Omar, F. M., Omar, A. M., Eyada, K. H., Rabie, M., Kamel, M. A., Azab, A. M.

arXiv.org Artificial Intelligence 

This study presents a real-time, portable brain-computer interface (BCI) system designed to support hand rehabilitation for stroke patients. The system combines a low cost 3D-printed robotic exoskeleton with an embedded controller that converts brain signals into physical hand movements. EEG signals are recorded using a 14-channel Emotiv EPOC+ headset and processed through a supervised convolutional autoencoder (CAE) to extract meaningful latent features from single-trial data. The model is trained on publicly available EEG data from healthy individuals (WAY-EEG-GAL dataset), with electrode mapping adapted to match the Emotiv headset layout.
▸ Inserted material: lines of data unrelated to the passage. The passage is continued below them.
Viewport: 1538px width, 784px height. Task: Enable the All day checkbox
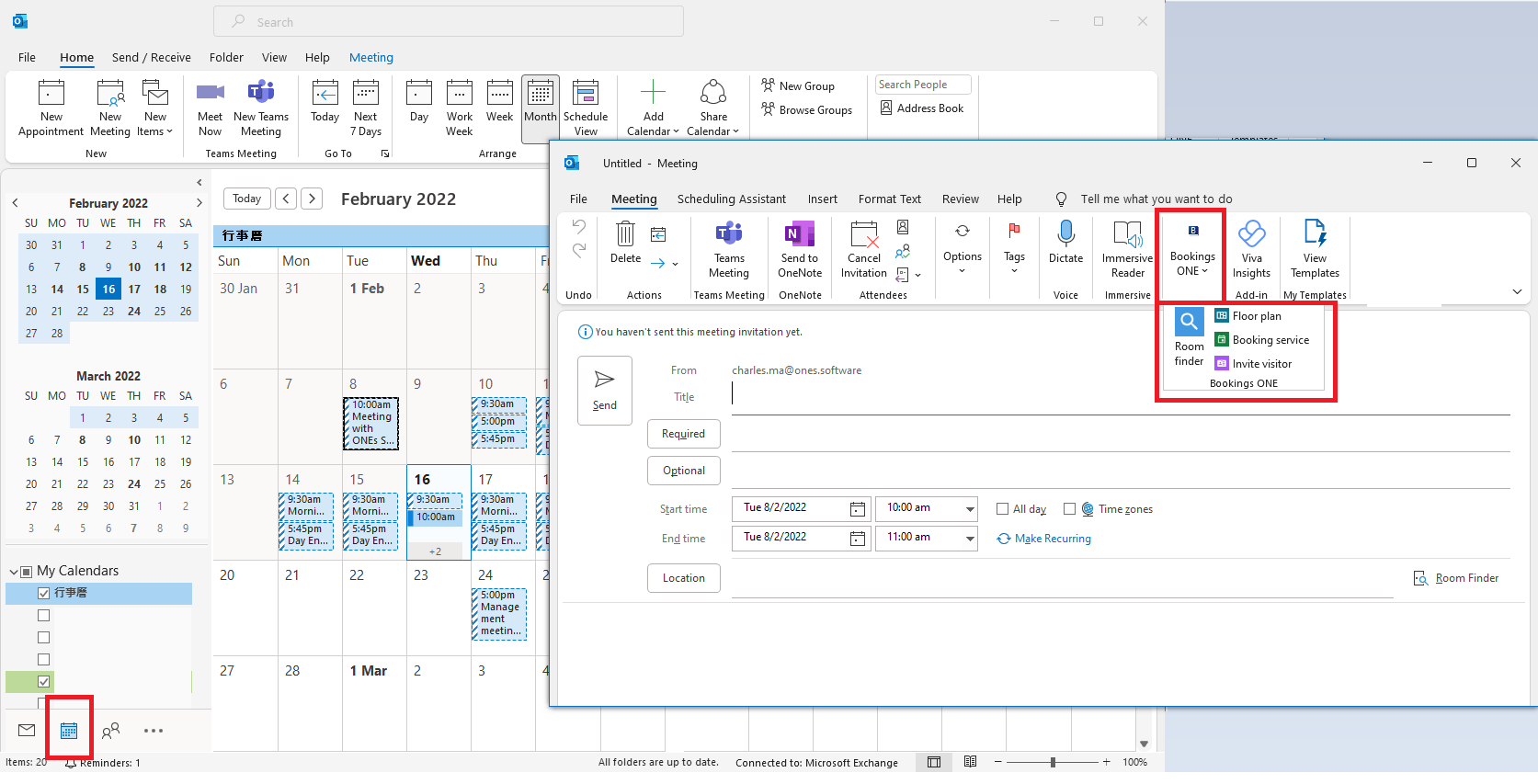pyautogui.click(x=1003, y=509)
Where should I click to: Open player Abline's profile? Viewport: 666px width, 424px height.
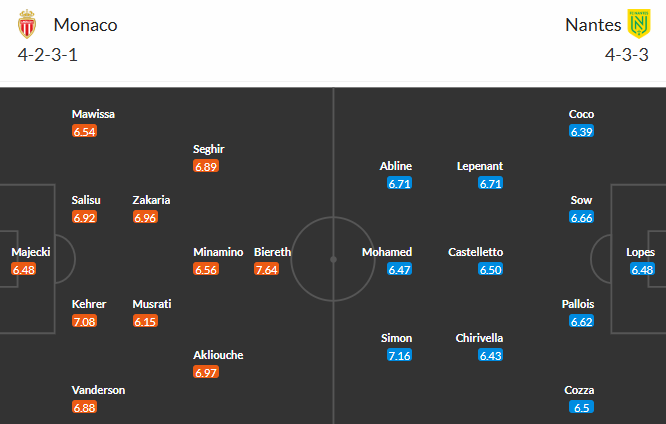point(396,166)
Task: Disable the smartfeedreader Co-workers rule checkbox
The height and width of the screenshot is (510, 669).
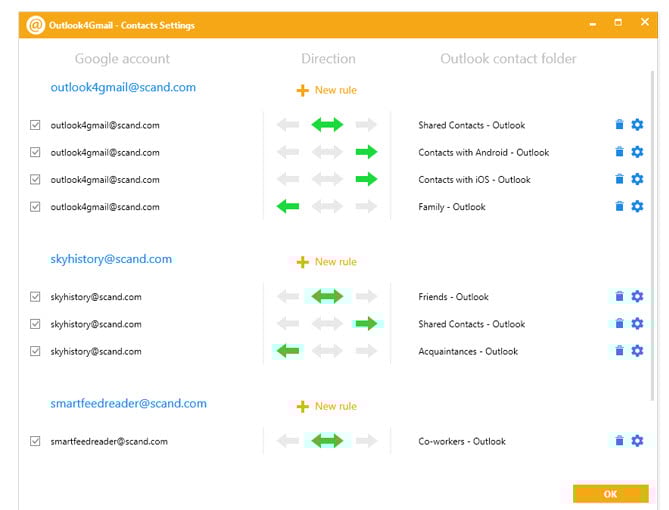Action: click(x=36, y=441)
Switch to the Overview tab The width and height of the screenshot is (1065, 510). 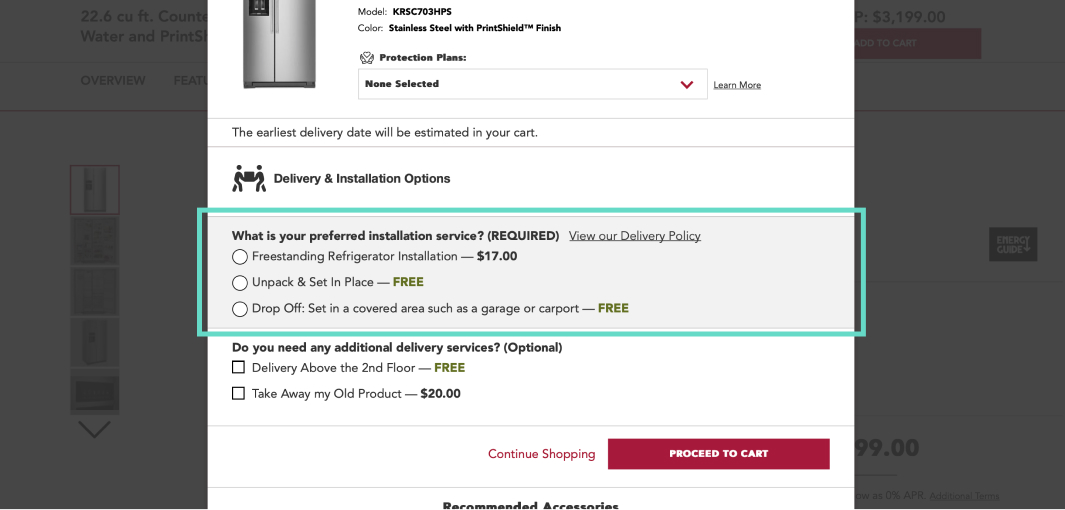coord(113,81)
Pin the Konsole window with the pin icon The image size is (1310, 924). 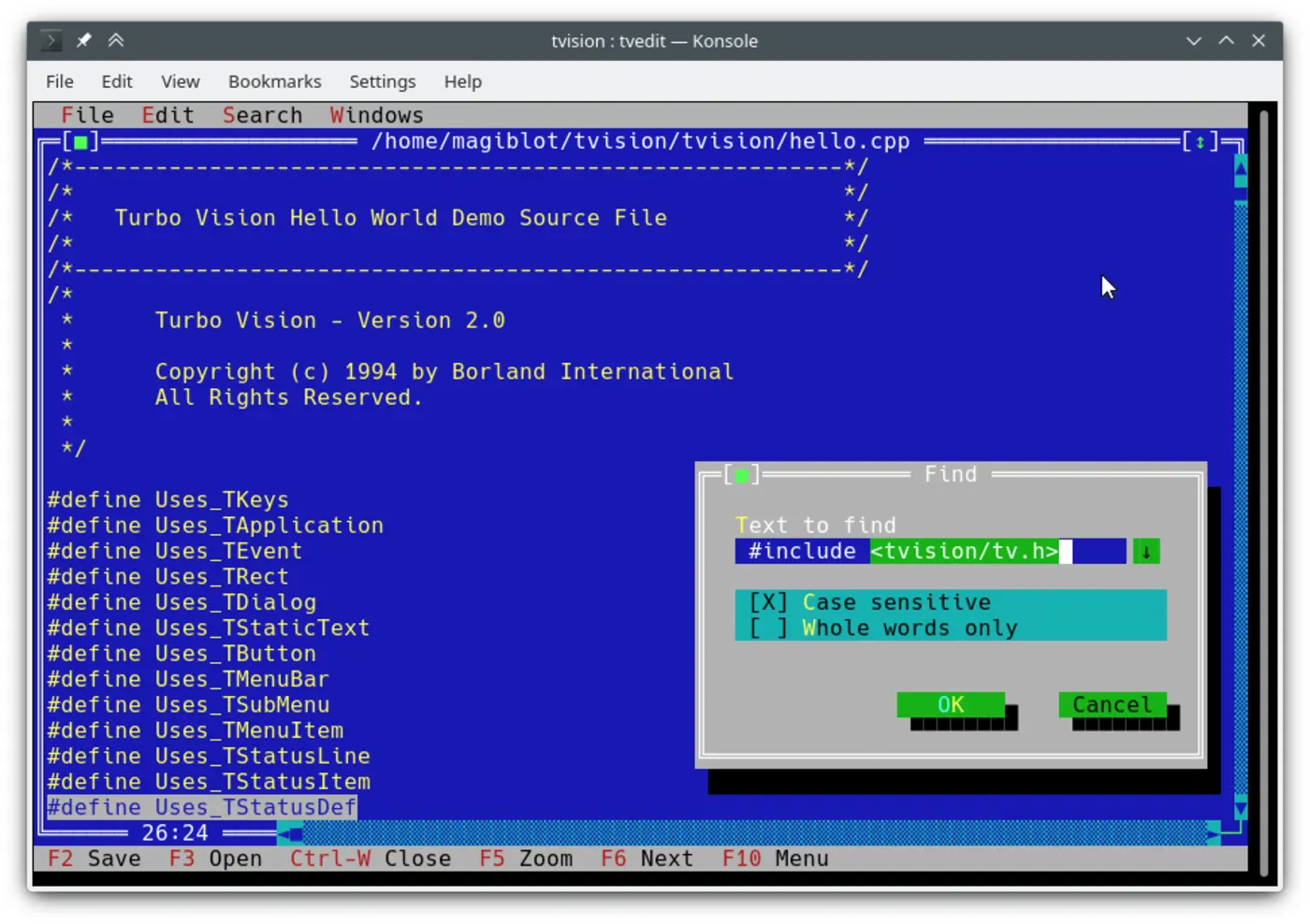[84, 41]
Among several tested classifiers, Ada Boost achieved the highest accuracy (89.3%) and F1-score (0.89) in offline evaluations. The system was also tested in real time on five healthy subjects, achieving classification accuracies between 60% and 86%. The complete pipeline - EEG acquisition, signal processing, classification, and robotic control - is deployed on an NVIDIA Jetson Nano platform with a real-time graphical interface. These results demonstrate the system's potential as a low-cost, standalone solution for home-based neurorehabilitation.